Trend Micro's security products will detect Stuxnet, but the company decided to build a tool that would let other people not using its products detect the malware, said David Sancho, a senior researcher with Trend Micro. Administrators may also want to run the tool to verify that their security software is indeed detecting and removing the program, he said.
The Stuxnet tool can scan all computers within a specific Internet Protocol range. To find the malware, the tool transmits spoofed packets that are similar to the packets sent by the two or three Stuxnet variants. If Stuxnet is present, it will respond to the spoofed packets.
Stuxnet is a worm that was designed to infect Windows computers running Siemens WinCC SCADA (supervisory control and data acquisition) systems, which are used for industrial manufacturing processes.
Researchers have had a tough time figuring out exactly what Stuxnet aimed to do once it infected those systems. But in a report released by Symantec last Friday, researchers found that Stuxnet looks for frequency converter drives, which change electrical output from a power grid to a much higher frequency.

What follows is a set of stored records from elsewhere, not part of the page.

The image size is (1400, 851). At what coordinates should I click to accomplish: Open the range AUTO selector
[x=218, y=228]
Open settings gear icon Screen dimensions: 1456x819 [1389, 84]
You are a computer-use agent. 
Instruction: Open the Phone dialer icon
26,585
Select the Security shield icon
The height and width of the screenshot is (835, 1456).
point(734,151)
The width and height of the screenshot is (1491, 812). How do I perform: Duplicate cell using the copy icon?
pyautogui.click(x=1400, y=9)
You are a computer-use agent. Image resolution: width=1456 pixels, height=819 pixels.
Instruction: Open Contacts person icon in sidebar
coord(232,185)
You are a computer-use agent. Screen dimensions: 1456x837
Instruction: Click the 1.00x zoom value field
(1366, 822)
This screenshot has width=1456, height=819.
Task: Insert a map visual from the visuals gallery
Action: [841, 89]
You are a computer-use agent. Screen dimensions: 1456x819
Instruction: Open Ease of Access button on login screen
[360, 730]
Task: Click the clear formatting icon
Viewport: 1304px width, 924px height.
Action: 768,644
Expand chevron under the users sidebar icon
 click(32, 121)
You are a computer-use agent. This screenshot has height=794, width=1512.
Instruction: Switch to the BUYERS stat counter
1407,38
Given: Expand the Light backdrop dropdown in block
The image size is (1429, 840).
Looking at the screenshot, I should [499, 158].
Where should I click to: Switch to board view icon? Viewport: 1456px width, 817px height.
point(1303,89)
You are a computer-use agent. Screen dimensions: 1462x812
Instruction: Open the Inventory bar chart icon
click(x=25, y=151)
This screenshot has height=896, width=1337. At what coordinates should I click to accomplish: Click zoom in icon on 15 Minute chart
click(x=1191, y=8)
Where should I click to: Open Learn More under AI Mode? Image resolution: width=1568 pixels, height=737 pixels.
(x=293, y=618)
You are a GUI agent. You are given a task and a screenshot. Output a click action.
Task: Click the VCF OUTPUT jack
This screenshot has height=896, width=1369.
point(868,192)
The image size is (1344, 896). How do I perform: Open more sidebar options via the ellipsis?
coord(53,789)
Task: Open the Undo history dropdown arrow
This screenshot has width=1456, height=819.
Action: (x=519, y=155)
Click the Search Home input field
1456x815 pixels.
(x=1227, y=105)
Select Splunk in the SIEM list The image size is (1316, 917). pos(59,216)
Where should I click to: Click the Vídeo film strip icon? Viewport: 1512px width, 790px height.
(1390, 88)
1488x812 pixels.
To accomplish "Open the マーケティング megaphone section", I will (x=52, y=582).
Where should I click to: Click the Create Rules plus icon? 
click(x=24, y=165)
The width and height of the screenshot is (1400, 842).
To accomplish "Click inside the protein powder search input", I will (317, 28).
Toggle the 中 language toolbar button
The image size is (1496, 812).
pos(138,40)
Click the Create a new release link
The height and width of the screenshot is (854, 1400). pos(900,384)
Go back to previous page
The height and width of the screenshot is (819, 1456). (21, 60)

The higher frequencies are required for processing such as in uranium enrichment. The finding gives more solid backing to theories that Stuxnet was designed by a nation-state to disrupt nuclear technology development in countries such as Iran, which reported Stuxnet infections.
But while Stuxnet is highly advanced in some ways, it also had flaws. Because it is a worm, it can spread rapidly, which is part of the reason why security researchers eventually discovered it. Months after it has been discovered, Trend Micro has found that it is still spreading, particularly on computers in places such as China where there is a lower general use of security software, Sancho said.
"We see it propagating all over the place," Sancho said. "There's a lot of people who have it."